We talked to several professional nature photographers to find out what their “must-have” wide-angle zooms are and why. These pros make their living from these tools.

Gary Mercer
Sigma 15-30mm
Gary Mercer
Fine-art photographer Gary Mercer, who does a fair amount of nature photography, attributes part of his success to his use of Sigma EX pro lenses in his photography. The 15-30mm ƒ/3.5-4.5 EX DG was the perfect choice for Mercer’s trip to Hawaii, where he shot the islands from the cockpit of a helicopter and from the top of volcano craters for a top-down perspective of Hawaii.
“Sigma has some outstanding consumer walk-around lenses like the 18-200mm DC lens or 18-125mm,” says Mercer, “but for my large 22x32-inch or larger prints, only the best pro glass can provide the detail and resolution necessary.
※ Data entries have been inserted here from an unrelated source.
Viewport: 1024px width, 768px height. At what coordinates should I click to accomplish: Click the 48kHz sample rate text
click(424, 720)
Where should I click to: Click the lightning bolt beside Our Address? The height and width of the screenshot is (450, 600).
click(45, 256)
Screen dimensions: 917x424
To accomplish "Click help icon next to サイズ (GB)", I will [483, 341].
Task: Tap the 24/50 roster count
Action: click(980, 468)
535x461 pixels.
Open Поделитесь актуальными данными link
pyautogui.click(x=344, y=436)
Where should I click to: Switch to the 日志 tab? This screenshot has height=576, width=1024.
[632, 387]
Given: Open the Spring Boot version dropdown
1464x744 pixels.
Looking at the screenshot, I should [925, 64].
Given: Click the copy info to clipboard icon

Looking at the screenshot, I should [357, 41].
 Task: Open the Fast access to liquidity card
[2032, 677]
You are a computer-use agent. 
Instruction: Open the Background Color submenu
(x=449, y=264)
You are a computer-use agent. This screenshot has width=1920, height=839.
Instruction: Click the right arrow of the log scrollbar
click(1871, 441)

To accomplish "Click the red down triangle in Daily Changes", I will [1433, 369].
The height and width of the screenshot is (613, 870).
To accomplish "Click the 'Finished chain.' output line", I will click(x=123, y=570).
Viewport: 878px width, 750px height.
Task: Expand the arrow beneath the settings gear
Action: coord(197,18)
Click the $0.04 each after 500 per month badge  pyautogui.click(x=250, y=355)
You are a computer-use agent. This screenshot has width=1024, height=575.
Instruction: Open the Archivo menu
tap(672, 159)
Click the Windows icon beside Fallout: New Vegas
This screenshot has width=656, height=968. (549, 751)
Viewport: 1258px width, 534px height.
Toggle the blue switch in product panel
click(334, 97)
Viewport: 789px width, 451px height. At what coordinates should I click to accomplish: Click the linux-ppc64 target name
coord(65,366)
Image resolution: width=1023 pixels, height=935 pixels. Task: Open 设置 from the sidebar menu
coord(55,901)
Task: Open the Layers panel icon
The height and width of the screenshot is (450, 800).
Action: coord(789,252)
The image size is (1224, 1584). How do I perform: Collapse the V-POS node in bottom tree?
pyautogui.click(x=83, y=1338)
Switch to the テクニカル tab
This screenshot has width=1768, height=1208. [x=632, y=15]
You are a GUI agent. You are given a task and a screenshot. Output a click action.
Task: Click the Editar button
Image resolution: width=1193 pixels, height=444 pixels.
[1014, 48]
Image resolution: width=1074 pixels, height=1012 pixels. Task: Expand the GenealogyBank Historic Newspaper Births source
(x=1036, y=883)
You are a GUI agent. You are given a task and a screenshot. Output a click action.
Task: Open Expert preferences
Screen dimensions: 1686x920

So the 15-30mm super-wide-angle gives me prime-lens-quality results without having to carry three lenses to cover the same focal length, and that’s at nearly one-third the cost of big-name brand manufacturers’ glass.”


David Middleton
AF-S Nikkor 12-24mm
David Middleton
Whether he’s leading a workshop or taking photographs for another book, David Middleton says that lately he has been using his Nikkor AF-S 12-24mm ƒ/4 in very tight, confined areas, “in just the opposite situation from the wide-open spaces in which most photographers think about pulling out their wide-angle zoom lens.”
Middleton says the rules of thumb for wide lenses are still the same: wide-angle lenses for wide-open spaces, and the wider the lens, the closer you have to be to your foreground.

“When I’m in a tiny space,” says Middleton, “in a calf pen or hay wagon, for example, I get as close as I can to my subject. And by the way, close means really close—just a couple of feet away. Ten feet is sort of close and not close enough. Getting really close emphasizes what I want my viewers to see, but also provides context for the story I am trying to tell. You will have to close down a bit to get all the depth of field you need, but you will be very happy with the results. Just remember... take a step closer, and then take another step. You can thank me later.”

Rod Planck
Nikon Nikkor
AF-S Nikkor 17-35mm
Rod Planck
Early in his 25-plus-year career, Rod Planck wasn’t enamored with wide-angle zoom lenses. “That all changed, though, when Nikon introduced a 20-35mm ƒ/2.8 ED Nikkor lens,” says Planck. “This lens’ sharpness rivaled that of fixed-focal-length lenses throughout most of its zoom range. The only issue that I had with the lens was that it didn’t focus very closely, nor was it as sharp as I would have liked at 35mm.
“Nikon fixed those problems in the AF-S 17-35mm ƒ/2.8D ED-IF Nikkor,” adds Planck, “and this lens has become a workhorse lens for me. It’s not too big and heavy for travel or hiking. It focuses close (one foot) and is tack-sharp throughout its focal-length range. It’s also flat as a pancake at 17mm. The sharpness of the lens rivals that of any wide-angle fixed-focal-length lens.”

Planck says he finds that it’s also versatile enough to use with both Nikon’s DX and FX digital formats. In the field, he routinely switches between the two formats according to his compositional needs.

Jay Dickman
Olympus Zuiko 12-60mm
Jay Dickman
As an Olympus Visionary and accomplished nature photographer, Jay Dickman travels the world and never goes anywhere without a wide-angle zoom. “At heart, I’m a wide-angle guy and have been for years,” says Dickman. “I love the process of working close and arranging the composition from that perspective.”
Dickman says he’d almost have to split his allegiance between the Zuiko 7-14mm ƒ/4 and the Zuiko 12-60mm ƒ/2.8-4.0. “The 7-14 is amazing,” he says. “It’s rectilinear and extremely sharp, as is the 12-60, and having that ultra-wide perspective allows me to work in close to my subject. If I had to carry only one lens, it would be the 12-60. Its range of 24mm to 120mm (in 35mm parlance) is great, and the 12mm setting on that lens provides just enough of a really wide look.”

Without a wide lens like the Zuiko 12-60mm, Dickman says he would not have gotten his photo of penguin feet on the rock—a close-up environmental portrait on the Antarctic Peninsula, with a background that gives the viewer a nice “supporting cast” of information.